Once more a delighted nod. ‘Who knows’ said the old sheik ‘but that both our names may be written on the falling leaves?’ He puffed softly and contentedly, like a toy train. ‘Allah’s will be done.’
The belief is that on the eve of mid-Shaaban the Lote Tree of Paradise is shaken, and the falling leaves of the tree bear the names of all who will die in the coming year. This is called the Tree of Extremity in some texts. Mountolive was so pleased by the identification of the little song that he called for a final glass of arak which he drank standing up as he paid his reckoning. The old sheik abandoned his pipe and came slowly towards him through the smoke. He said: ‘Effendi mine, I understand your purpose here. What you seek will be revealed to you by me.’ He placed two brown fingers on Mountolive’s wrist, speaking modestly and softly, as one who had secrets to impart. His face had all the candour and purity of some desert saint. Mountolive was delighted by him. ‘Honoured sheik’ he said ‘divulge your sense, then, to an unworthy Syrian visitor.’ The old man bowed twice, looked circumspectly round the place, and then said: ‘Be good enough to follow me, honoured sir.’ He kept his two fingers on Mountolive’s wrist as a blind man might.
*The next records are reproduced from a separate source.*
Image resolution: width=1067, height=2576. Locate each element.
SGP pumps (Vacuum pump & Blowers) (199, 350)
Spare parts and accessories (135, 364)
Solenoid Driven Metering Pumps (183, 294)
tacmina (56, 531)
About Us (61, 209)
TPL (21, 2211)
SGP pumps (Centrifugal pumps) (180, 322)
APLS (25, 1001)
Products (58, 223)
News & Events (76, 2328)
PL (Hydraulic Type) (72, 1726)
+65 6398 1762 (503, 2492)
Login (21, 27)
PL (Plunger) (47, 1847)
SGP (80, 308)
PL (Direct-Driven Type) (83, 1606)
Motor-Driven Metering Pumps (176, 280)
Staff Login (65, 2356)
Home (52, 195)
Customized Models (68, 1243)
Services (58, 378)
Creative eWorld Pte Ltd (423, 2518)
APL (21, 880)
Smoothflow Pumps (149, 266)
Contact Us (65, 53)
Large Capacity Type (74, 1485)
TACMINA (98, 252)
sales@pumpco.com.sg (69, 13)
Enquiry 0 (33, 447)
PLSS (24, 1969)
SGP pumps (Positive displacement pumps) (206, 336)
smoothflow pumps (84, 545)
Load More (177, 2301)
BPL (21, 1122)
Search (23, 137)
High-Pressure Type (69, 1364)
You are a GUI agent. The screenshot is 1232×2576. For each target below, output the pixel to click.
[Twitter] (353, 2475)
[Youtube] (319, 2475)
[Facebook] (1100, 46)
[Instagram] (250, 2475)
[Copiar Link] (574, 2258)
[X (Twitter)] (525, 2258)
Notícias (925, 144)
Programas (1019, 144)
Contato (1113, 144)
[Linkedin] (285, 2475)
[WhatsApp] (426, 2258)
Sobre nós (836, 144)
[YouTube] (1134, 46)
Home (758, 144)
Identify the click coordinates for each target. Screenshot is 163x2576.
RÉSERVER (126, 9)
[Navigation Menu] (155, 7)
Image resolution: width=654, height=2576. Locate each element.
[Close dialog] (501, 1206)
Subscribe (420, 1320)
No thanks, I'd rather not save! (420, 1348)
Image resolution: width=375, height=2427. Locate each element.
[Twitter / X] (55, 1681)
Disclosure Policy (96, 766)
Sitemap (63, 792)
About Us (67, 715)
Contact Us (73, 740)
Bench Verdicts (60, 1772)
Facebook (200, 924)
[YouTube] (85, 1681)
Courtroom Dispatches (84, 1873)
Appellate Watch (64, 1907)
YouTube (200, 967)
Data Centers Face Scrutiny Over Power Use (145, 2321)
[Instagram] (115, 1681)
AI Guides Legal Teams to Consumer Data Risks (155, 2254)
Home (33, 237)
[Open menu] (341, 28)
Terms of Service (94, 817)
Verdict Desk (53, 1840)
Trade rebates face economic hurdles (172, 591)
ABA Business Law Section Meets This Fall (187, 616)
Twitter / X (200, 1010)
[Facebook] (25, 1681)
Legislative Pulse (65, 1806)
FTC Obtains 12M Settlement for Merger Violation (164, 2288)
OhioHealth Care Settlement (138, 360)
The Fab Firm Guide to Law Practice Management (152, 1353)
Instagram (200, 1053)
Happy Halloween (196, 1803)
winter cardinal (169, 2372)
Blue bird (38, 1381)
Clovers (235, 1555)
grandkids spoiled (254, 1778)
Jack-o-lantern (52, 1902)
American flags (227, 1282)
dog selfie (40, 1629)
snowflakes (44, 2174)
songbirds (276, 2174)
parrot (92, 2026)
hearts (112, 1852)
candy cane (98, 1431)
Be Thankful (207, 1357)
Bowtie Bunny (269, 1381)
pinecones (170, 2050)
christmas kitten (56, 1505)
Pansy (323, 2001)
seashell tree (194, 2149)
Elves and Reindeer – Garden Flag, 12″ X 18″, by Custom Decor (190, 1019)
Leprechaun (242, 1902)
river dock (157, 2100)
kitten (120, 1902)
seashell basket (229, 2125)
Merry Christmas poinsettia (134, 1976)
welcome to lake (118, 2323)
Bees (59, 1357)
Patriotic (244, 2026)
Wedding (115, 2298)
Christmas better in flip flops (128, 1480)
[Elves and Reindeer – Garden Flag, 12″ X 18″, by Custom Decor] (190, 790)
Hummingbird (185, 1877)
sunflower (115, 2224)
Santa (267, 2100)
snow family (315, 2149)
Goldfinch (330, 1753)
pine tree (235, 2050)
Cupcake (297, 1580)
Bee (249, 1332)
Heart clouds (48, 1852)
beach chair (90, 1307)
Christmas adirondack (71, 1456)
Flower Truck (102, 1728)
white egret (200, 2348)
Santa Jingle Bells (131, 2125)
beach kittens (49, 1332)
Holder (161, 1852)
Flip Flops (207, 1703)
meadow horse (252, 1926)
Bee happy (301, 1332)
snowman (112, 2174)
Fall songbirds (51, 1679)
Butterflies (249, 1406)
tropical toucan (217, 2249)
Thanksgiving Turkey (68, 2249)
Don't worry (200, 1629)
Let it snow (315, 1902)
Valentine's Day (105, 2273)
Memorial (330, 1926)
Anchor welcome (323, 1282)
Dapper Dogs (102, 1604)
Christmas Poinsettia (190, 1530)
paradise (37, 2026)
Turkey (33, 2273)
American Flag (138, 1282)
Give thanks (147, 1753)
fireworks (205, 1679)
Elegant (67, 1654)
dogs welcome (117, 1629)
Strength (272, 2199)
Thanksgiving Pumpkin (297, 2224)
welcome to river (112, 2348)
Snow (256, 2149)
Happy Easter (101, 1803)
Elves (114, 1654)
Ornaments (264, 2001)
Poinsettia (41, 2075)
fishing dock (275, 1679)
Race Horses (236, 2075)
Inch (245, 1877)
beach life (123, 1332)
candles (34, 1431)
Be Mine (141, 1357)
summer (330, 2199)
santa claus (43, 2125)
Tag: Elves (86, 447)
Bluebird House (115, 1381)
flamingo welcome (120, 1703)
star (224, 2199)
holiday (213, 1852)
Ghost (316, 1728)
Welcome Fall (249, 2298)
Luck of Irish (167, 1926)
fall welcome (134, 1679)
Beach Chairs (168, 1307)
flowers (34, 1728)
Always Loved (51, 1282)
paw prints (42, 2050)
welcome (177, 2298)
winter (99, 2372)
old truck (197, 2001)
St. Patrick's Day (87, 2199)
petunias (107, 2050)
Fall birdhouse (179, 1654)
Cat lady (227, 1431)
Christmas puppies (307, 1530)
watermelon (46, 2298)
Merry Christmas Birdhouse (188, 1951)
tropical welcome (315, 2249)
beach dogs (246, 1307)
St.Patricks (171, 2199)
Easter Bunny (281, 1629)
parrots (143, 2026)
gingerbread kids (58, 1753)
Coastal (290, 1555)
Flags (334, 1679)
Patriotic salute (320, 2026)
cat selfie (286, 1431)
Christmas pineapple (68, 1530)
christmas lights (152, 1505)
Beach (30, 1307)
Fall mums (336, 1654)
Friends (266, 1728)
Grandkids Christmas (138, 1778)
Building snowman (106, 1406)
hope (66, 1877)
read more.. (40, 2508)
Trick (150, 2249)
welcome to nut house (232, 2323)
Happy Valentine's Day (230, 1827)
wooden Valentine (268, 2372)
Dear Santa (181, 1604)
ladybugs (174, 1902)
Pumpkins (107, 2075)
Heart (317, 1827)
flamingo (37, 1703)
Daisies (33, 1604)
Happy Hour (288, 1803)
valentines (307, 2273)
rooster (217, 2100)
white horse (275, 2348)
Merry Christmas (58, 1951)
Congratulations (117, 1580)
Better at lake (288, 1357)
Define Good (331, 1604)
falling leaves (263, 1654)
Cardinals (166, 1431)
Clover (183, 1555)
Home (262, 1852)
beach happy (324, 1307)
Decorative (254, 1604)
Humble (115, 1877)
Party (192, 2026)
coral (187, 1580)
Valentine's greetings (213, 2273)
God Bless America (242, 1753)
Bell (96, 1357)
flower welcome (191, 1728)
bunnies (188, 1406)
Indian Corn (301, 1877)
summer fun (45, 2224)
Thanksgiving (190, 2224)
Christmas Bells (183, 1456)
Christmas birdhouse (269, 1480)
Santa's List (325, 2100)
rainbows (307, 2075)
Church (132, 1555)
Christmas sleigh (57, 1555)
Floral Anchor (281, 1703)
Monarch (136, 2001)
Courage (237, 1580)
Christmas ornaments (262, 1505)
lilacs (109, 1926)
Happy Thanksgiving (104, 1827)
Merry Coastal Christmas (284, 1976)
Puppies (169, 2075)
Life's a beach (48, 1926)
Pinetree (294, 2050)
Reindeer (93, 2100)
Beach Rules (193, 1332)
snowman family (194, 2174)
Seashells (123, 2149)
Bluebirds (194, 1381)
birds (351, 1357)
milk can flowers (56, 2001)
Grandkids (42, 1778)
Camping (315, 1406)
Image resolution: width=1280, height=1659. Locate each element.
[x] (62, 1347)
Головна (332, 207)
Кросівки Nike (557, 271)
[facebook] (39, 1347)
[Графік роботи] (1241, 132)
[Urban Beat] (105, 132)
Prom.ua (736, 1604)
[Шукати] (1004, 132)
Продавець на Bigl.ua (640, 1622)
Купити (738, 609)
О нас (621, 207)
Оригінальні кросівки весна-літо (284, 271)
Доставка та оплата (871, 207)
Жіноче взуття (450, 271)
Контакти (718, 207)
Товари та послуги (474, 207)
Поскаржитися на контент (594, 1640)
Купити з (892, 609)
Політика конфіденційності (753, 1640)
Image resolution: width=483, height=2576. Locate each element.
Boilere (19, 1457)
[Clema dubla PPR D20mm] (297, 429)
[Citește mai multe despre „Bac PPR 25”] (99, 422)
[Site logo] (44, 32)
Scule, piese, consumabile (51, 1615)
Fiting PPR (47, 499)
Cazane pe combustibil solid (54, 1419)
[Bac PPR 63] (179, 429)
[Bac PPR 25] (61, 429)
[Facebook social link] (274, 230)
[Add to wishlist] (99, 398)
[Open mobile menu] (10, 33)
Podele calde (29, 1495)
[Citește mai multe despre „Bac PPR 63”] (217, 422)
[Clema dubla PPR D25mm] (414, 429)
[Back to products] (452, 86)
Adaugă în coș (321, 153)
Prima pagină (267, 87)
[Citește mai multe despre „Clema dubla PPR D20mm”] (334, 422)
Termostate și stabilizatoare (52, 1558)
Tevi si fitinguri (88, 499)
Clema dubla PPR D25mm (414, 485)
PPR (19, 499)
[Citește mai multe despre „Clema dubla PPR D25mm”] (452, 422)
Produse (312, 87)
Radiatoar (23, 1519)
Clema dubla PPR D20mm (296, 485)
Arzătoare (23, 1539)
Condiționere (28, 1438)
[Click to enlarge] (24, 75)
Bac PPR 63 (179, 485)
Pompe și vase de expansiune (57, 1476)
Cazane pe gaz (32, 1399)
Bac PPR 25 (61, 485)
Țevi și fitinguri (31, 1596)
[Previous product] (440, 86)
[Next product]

They stepped into the street together; Mountolive’s romantic heart was beating wildly — was he now to be vouchsafed some mystical vision of religious truth? He had so often heard stories of the bazaars and the religious men who lurked there, waiting to fulfil secret missions on behalf of that unseen world, the numinous, carefully guarded world of the hermetic doctors. They walked in a soft cloud of unknowing with the silent sheik swaying and recovering himself at every few paces and smiling a maudlin smile of beatitude. They passed together at this slow pace through the dark streets — now turned by the night to long shadowy tunnels or shapeless caverns, still dimly echoing to muffled bagpipe music or skirmishing voices muted by thick walls and barred windows.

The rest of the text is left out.